## 対象本文:

株式会社日本医事新報社 株式会社日本医事新報社

CLOSE

臨床栄養の重要性に、今一度目を向けてはいかがでしょう[炉辺閑話]

No.4889 (2018年01月06日発行) P.51

平井敏弘 (川崎医療福祉大学医療技術学部臨床栄養学科特任教授)

登録日: 2018-01-03

最終更新日: 2017-12-21

  • このエントリーをはてなブックマークに追加

2017年2月23〜24日の2日間、第32回日本静脈経腸栄養学会学術集会を岡山市において開催させて頂きました。演題数は1850題、参加者は1万21人でした。栄養関連の学会では世界で最も大きな学術集会です。日本静脈経腸栄養学会の会員数は2万人を超えました。ただ、医師数は未だ4500人程度にとどまっています。

## 課題:
臨床栄養に関する上の本文を、一字も変えずに全文再現せよ。 本文の内容だけに基づいて答えること。

## 提供項目:
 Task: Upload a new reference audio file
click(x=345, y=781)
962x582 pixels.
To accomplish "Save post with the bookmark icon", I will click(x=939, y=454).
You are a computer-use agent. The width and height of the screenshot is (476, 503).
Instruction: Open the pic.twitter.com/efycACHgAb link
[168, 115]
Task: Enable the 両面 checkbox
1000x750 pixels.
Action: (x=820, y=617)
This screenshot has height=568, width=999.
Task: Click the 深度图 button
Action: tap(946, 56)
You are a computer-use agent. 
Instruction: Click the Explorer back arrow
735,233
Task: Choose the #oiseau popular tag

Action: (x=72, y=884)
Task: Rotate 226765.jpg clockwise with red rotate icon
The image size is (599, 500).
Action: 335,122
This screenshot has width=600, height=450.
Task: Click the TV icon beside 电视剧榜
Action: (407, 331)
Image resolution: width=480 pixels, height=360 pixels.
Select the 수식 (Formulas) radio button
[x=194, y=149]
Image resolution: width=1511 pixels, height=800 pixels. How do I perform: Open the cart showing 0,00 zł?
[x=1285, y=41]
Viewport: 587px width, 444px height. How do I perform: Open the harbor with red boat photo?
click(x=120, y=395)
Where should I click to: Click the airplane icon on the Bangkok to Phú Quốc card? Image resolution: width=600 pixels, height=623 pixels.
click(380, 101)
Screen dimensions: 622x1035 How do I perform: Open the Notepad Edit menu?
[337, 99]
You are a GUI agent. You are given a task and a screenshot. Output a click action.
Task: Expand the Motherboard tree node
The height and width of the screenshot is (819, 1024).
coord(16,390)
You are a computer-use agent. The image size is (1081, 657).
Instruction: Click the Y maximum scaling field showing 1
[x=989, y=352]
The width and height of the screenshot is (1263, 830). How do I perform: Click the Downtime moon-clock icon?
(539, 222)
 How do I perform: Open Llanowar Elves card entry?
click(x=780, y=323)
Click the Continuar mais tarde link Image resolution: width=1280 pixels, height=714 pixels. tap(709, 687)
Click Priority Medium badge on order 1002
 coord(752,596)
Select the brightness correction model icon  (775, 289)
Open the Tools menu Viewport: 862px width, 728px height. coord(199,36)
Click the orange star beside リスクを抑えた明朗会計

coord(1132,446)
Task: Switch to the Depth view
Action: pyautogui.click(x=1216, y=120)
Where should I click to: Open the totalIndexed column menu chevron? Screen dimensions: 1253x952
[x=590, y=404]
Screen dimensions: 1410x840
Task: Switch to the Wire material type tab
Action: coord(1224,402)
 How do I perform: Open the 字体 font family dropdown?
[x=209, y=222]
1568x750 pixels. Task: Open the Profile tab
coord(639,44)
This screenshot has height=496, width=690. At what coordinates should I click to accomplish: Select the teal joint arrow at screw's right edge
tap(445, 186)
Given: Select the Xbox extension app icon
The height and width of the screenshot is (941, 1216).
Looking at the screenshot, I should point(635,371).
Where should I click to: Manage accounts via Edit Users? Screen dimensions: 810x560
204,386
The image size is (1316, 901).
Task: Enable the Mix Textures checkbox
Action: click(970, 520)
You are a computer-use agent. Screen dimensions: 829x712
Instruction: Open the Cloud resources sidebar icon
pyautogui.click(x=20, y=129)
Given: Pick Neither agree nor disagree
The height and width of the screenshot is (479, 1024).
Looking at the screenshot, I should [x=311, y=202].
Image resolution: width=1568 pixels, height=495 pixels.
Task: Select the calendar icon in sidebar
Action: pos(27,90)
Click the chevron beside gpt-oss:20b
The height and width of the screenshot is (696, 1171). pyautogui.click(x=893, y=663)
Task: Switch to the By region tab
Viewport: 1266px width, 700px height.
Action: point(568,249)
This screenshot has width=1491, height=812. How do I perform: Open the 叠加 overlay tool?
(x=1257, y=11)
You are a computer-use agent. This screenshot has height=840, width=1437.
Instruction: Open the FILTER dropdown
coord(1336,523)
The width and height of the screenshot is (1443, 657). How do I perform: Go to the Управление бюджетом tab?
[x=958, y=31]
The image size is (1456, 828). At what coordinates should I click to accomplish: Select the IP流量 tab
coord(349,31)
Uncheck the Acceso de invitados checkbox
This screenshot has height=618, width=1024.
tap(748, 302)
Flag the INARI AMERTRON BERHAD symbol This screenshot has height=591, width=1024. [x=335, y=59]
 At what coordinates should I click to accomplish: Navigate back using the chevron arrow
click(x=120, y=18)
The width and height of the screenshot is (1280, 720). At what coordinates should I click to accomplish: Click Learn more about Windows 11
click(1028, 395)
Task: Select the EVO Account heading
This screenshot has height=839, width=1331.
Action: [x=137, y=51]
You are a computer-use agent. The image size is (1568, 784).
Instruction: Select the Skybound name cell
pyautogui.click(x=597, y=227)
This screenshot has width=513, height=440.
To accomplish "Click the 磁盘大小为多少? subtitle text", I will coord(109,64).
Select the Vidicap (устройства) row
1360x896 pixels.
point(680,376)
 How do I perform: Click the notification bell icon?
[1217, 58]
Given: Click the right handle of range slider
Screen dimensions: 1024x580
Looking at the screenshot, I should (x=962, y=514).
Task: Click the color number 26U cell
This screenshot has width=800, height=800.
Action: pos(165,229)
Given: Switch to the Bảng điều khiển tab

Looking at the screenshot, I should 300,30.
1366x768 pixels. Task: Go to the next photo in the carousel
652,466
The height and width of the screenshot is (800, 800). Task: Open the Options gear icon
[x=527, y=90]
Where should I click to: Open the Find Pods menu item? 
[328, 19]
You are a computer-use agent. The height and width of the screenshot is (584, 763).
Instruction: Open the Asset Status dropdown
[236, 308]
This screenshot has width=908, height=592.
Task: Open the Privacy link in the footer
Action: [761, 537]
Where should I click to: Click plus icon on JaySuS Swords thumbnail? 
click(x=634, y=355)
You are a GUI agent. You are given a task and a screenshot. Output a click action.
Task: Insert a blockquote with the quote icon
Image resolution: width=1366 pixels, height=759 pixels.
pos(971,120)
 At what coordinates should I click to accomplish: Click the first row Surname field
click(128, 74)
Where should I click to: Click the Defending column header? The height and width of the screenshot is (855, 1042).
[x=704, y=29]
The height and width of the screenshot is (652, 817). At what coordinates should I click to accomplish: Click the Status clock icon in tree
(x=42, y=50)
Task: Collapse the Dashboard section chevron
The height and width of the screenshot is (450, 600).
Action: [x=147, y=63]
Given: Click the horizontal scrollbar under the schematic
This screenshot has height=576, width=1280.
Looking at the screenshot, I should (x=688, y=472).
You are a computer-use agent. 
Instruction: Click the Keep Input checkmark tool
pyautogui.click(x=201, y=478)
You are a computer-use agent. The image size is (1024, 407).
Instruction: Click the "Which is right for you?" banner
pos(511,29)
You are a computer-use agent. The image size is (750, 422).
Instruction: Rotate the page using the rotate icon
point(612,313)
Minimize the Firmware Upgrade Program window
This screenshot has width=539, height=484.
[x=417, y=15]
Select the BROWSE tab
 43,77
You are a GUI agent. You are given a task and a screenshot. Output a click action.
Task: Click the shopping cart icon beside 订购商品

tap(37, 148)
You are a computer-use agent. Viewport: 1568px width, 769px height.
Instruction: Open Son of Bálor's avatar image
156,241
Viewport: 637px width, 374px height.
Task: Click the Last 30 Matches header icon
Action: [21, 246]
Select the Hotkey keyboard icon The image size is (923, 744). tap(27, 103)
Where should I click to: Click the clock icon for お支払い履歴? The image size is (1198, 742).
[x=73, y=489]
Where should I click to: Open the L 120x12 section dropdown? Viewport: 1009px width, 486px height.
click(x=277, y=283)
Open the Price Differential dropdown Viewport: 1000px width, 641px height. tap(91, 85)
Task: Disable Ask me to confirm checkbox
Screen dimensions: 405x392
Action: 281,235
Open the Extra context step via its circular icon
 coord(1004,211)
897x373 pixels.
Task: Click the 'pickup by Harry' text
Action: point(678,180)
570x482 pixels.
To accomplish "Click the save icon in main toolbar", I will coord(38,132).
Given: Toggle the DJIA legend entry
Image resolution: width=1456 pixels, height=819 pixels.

## 解答:
株式会社日本医事新報社 株式会社日本医事新報社

CLOSE

臨床栄養の重要性に、今一度目を向けてはいかがでしょう[炉辺閑話]

No.4889 (2018年01月06日発行) P.51

平井敏弘 (川崎医療福祉大学医療技術学部臨床栄養学科特任教授)

登録日: 2018-01-03

最終更新日: 2017-12-21

  • このエントリーをはてなブックマークに追加

2017年2月23〜24日の2日間、第32回日本静脈経腸栄養学会学術集会を岡山市において開催させて頂きました。演題数は1850題、参加者は1万21人でした。栄養関連の学会では世界で最も大きな学術集会です。日本静脈経腸栄養学会の会員数は2万人を超えました。ただ、医師数は未だ4500人程度にとどまっています。